Yeah, that's what I mean. AIDs felt insurmountable as a disease when I was younger. You mean its an illness that just fucks up your immune system so bad almost everything can kill you?, but these days we have PREP and drugs that can push you into Untransmissable territory, which is a stunning achievement. It went from 'I don't know if there will ever be an answer' to 'the answer feels like it's just around the corner' in 27 years
Whoever made the poll asked the right questions.
I cant help but think these are just some of the questions asked but the irrelevant ones got removed.
I don't why people are bent over the woman president prediction not happening. It has almost nothing to do with it being a female candidate, and way more to do with actually having a quality candidate, hence why it's still a 66% "Will have happened".
Obama actually wasn't the DNC favorite, but he had a popular campaign which is why he succeeded.
Hillary and Kamala's campaign can be summed up as a flaming pile of garbage that wouldn't have made any difference in polls had they been males.
Because it's obvious that Kamela would have won if she were a man.
Cancer will be cured
This one sticks out to me because the question is too vague. If it said, "All forms of cancer will be cured," which is logically equivalent to the one given, then the only answer for anybody who knew anything about the subject is "no."
So, it seems that either people misunderstood the question, or don't know enough about cancer to realize that it's really a collection of terrible diseases that, at our current level of understanding, seem to need different treatments.

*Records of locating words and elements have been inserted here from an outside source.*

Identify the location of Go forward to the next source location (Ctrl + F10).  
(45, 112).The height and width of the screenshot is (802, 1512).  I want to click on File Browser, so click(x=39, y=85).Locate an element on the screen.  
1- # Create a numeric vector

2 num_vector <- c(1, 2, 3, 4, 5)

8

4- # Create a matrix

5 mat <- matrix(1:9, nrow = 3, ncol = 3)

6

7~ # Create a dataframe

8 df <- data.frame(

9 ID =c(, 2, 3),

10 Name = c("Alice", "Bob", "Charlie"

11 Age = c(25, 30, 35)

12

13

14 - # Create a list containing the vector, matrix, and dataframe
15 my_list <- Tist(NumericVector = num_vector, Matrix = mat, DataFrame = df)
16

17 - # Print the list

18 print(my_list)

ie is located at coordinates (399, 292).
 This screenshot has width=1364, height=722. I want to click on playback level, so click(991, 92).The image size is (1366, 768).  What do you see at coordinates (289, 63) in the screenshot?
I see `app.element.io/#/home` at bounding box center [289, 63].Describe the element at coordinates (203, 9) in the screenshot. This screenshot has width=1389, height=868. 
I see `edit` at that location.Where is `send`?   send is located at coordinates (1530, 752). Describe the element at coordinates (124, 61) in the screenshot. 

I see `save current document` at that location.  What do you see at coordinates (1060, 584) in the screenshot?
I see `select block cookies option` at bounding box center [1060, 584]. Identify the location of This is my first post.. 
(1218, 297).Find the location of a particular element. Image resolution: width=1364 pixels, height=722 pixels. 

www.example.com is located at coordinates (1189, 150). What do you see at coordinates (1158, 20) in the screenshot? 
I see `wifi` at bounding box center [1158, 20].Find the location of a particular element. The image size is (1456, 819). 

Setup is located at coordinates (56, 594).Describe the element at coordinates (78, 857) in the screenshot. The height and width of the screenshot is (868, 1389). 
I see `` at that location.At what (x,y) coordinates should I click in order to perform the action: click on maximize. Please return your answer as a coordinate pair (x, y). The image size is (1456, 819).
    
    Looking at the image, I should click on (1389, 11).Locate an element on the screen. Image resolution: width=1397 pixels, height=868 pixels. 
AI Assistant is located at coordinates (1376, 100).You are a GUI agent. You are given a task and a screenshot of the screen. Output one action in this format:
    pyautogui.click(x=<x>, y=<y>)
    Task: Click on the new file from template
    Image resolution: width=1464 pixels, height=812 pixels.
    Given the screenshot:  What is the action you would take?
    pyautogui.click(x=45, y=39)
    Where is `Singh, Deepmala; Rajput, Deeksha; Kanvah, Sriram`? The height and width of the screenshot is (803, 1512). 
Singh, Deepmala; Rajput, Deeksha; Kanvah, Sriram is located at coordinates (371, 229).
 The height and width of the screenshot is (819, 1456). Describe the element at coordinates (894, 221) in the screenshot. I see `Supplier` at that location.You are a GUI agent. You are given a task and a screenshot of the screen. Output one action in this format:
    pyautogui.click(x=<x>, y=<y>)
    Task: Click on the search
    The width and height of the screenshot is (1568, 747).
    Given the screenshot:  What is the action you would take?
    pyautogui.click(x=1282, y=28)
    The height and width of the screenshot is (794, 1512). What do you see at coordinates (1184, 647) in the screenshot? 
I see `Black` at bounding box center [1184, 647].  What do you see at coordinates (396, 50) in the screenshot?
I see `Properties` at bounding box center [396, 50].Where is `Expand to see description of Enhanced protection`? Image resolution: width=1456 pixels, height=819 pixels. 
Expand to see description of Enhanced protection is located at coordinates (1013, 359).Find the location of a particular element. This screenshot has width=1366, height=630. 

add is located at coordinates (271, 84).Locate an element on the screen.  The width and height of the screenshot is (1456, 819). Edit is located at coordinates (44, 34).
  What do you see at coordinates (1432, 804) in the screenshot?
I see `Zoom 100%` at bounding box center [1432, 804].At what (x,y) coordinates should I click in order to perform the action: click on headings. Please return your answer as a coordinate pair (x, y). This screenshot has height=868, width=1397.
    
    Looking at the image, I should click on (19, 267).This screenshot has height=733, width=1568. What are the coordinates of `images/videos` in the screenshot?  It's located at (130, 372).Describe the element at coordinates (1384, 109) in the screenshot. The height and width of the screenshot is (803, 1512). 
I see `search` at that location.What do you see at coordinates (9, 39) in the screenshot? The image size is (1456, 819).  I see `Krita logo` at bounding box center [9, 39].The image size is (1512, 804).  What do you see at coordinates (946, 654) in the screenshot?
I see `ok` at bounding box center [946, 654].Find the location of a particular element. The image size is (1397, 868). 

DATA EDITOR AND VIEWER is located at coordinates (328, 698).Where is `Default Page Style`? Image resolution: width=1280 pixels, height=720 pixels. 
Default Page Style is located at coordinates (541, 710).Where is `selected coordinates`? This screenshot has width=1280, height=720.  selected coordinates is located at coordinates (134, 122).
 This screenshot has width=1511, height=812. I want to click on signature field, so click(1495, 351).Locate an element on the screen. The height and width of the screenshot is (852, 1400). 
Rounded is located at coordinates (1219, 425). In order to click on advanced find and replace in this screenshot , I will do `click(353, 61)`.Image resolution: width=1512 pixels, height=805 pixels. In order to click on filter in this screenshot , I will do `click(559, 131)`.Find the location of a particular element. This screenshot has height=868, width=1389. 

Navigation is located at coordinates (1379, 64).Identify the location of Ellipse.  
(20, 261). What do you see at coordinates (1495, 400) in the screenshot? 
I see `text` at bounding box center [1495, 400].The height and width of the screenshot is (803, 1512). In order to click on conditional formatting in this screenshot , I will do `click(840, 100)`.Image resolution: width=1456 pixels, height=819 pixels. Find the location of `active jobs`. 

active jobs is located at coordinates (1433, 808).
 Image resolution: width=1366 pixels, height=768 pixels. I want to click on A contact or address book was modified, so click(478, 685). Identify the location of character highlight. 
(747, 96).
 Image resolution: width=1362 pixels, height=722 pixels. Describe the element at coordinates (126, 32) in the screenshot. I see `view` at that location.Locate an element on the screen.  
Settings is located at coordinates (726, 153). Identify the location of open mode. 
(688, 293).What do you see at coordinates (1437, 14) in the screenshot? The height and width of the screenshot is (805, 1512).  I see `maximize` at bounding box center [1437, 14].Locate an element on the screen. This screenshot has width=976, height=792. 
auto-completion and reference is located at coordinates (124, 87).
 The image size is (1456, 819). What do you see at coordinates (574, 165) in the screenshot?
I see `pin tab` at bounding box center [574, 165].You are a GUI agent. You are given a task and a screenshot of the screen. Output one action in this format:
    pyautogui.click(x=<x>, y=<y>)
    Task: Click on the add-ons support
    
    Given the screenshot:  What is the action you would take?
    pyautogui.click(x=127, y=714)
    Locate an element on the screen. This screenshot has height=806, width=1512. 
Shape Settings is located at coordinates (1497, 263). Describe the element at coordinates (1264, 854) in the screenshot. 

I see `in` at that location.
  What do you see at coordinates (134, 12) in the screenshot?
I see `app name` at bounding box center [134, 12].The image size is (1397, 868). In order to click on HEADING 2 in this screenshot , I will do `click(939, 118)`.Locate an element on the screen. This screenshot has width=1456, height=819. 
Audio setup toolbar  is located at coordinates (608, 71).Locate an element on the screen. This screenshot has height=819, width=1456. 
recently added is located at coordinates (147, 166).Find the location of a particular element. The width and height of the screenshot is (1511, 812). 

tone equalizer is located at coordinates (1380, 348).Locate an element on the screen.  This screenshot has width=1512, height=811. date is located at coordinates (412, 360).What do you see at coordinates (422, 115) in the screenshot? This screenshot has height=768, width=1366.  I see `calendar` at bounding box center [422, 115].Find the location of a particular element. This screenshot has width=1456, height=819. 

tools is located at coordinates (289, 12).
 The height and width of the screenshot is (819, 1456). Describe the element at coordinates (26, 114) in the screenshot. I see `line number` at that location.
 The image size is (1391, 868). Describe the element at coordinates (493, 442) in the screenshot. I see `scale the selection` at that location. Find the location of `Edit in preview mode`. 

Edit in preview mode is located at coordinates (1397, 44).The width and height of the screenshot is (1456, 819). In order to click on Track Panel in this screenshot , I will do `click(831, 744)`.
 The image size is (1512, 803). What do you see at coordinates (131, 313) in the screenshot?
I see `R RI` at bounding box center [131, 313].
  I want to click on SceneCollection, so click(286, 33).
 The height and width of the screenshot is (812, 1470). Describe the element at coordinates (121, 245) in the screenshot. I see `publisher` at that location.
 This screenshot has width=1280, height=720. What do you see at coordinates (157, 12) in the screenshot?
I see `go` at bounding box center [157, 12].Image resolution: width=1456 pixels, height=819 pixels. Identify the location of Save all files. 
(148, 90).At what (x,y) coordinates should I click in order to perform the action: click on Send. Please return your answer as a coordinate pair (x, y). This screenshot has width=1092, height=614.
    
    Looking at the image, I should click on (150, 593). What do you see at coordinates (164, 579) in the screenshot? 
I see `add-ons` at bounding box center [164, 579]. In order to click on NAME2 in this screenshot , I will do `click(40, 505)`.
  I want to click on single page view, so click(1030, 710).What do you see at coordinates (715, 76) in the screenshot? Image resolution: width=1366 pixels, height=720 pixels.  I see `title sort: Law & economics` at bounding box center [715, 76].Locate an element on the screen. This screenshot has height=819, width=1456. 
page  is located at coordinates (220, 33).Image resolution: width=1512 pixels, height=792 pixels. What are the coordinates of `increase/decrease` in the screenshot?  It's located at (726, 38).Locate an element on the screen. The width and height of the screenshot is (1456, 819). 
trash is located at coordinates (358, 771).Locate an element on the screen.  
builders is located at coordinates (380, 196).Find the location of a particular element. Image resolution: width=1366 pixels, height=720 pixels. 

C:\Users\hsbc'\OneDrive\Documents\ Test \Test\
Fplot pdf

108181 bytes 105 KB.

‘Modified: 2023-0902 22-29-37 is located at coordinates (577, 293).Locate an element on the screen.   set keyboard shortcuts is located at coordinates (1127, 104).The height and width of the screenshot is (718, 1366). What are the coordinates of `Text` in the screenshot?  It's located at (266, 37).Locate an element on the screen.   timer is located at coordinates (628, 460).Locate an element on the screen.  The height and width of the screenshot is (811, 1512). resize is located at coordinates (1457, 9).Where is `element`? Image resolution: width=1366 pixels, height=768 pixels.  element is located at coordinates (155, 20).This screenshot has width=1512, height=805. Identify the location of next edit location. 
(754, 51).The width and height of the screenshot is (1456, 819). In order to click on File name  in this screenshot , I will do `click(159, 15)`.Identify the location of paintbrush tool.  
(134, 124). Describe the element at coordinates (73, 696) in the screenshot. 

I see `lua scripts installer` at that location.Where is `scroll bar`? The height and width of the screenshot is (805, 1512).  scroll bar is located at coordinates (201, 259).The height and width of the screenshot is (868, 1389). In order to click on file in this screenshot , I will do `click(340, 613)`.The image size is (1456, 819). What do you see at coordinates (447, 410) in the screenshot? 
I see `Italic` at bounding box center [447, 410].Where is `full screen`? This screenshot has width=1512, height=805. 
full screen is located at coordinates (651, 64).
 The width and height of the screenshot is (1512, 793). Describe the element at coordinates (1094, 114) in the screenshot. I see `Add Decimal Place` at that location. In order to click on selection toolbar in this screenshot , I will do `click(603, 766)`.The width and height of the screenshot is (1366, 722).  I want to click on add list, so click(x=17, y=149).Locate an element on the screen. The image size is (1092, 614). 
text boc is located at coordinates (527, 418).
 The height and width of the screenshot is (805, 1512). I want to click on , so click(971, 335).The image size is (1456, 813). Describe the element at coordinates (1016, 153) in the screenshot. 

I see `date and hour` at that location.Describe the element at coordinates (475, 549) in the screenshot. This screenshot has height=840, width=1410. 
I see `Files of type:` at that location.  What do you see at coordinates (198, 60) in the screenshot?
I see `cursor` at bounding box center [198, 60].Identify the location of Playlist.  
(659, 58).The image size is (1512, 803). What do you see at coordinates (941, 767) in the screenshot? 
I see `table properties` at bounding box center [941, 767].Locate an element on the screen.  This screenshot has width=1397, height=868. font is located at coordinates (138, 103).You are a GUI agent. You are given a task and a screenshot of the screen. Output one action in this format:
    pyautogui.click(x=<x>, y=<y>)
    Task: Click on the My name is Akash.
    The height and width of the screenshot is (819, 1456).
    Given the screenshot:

I'm curious about a reverse poll. What do Americans in 2025 expect to happen in 1998?
Everyone can afford an apartment in New York on a barista salary if they have an aspiring chef as a roommate.
Imagine being more confident that cancer will be cured than the US going to war. That is some optimism I truly envy
I remember having a good deal of optimism about the future back in the late ninety's. Reality has mostly destroyed that.